Y si era así, ¿cómo podía acercarse sin romperlo más?
Aun así, había algo que sí sabía con certeza: no importaba qué versión de Deneb fuera la verdadera.
Él iba a hacer lo que fuera necesario para sacarlo de ahí. Y si lo lograba…
Tal vez, solo tal vez, aún quedaba algo de su amistad por rescatar.
—Al —dijo la voz calmada de Elian—, solo esperemos, ¿bien? Deja que la guerra siga su curso y, si resulta que tienes razón, te ayudaré a crear un plan para sacarlo. ¿Sí?
Alioth lo miró y asintió. Estaba a punto de agradecerle cuando un elemental de aire apareció en la puerta, visiblemente agitado.
—Alteza —jadeó—, el rey lo solicita.
Alioth se acercó de inmediato, ya con el pecho apretado por la preocupación.
—¿Qué pasó? —preguntó.
El chico respiró hondo antes de hablar.
—Al parecer… los fuego van a atacar las aldeas de los no-elementales. Empezarán por Atzopan —dijo con prisa.
Alioth sintió que el suelo se desvanecía bajo sus pies por un instante.
Desde que todo esto comenzó, nunca pensó realmente en su familia. En Mara. No creyó que estuvieran en verdadero peligro.
Al final, quienes habían herido a los fuego… eran otros elementales.
Entonces, ¿por qué? ¿Por qué ellos?
Alioth salió corriendo escaleras abajo. Al llegar a la sala principal —un espacio amplio con ventanales inmensos, muebles blancos y azules, bañado por la luz cálida de la tarde—, vio al gobernador de Aire discutiendo con el rey.

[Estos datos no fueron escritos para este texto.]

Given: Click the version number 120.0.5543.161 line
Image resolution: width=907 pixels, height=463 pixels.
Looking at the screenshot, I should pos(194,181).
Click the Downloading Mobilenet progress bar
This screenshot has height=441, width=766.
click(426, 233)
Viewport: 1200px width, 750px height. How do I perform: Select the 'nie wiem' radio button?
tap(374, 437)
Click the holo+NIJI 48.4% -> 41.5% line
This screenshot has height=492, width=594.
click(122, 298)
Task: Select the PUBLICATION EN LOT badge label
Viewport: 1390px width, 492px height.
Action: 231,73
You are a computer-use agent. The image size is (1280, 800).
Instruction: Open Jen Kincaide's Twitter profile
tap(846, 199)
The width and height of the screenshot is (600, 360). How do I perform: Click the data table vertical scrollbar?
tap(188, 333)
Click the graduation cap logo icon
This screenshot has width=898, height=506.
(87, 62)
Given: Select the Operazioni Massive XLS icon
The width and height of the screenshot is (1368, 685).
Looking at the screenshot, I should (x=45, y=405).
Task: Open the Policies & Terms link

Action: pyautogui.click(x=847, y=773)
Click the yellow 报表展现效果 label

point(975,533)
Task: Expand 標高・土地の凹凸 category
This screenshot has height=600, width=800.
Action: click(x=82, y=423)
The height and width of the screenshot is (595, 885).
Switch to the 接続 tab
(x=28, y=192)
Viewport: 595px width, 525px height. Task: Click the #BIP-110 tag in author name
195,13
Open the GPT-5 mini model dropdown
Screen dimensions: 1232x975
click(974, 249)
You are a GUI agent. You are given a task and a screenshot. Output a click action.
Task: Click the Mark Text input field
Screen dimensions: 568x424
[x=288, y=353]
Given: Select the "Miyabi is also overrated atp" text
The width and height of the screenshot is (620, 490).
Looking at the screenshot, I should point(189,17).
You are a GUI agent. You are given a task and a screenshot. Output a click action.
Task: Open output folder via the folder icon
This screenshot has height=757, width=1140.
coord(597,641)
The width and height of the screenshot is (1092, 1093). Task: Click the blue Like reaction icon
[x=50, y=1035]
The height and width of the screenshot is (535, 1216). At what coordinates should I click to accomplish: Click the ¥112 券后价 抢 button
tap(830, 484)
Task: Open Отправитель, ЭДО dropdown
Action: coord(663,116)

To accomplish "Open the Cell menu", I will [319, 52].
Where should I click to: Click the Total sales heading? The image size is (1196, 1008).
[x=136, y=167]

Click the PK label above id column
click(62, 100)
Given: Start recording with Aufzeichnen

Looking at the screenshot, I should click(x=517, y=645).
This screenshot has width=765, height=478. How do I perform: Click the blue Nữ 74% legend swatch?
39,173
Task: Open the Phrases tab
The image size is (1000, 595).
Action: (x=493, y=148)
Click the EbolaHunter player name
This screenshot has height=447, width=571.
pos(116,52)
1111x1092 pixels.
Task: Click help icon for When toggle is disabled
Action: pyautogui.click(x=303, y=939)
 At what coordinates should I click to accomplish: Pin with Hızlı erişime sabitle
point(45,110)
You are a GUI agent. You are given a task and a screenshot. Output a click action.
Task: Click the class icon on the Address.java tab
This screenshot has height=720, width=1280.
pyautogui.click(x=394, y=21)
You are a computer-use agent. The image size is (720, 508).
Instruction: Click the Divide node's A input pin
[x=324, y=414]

Aunque llamarlo discusión era exagerado: el gobernador hablaba bajo, con su habitual calma, mientras el rey gritaba a todo pulmón, su voz haciendo eco en todo el lugar.
Tuvo que abrirse paso entre la multitud. Había demasiada gente.
—¡Ya no podemos hacer nada! —bramó el rey—. ¡Es probable que sea una trampa! ¿Por qué dejarse ver ahora?
El gobernador, vestido con una túnica blanca, mantenía los brazos detrás de la espalda.
—Tal vez lo sea —dijo con serenidad—, pero aún es posible encontrar sobrevivientes alrededor. Tus informantes no saben si el ataque ya ocurrió. Todavía podemos hacer algo, majestad.